Metabolic and epigenetic reprogramming in the pathogenesis of glioblastoma: Toward the establishment of "metabolism-based pathology".

Abstract

Molecular genetic approaches are now mandatory for cancer diagnostics, especially for brain tumors. Genotype-based diagnosis has predominated over the phenotype-based approach, with its prognostic and predictive powers. However, comprehensive genetic testing would be difficult to perform in the clinical setting, and translational research is required to histologically decipher the peculiar biology of cancer.

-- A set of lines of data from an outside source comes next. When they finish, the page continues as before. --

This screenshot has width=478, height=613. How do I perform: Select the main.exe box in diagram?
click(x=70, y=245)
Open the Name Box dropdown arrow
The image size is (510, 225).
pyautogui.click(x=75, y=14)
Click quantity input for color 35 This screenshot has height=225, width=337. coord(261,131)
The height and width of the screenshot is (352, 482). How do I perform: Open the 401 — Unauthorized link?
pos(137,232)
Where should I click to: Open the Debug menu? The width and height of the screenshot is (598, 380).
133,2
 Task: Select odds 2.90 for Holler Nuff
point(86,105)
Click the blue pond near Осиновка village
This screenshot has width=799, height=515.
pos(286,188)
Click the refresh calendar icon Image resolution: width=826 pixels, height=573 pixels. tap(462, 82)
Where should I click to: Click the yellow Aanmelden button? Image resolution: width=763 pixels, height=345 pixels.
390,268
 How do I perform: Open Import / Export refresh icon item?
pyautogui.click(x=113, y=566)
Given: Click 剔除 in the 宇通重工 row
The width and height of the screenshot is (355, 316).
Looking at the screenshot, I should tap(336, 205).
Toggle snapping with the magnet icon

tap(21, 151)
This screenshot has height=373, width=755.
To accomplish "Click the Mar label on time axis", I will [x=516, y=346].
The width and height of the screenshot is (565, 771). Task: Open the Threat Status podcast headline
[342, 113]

Of interest, recent studies have demonstrated discrete links between oncogenotypes and the resultant metabolic phenotypes, revealing cancer metabolism as a promising histologic surrogate to reveal specific characteristics of each cancer type and indicate the best way to manage cancer patients. Here, we provide an overview of our research progress to work on cancer metabolism, with a particular focus on the genomically well-characterized malignant tumor glioblastoma. With the use of clinically relevant animal models and human tissue, we found that metabolic reprogramming plays a major role in the aggressive cancer biology by conferring therapeutic resistance to cancer cells and rewiring their epigenomic landscapes. We further discuss our future endeavor to establish "metabolism-based pathology" on how the basic knowledge of cancer metabolism could be leveraged to improve the management of patients by linking cancer cell genotype, epigenotype, and phenotype through metabolic reprogramming.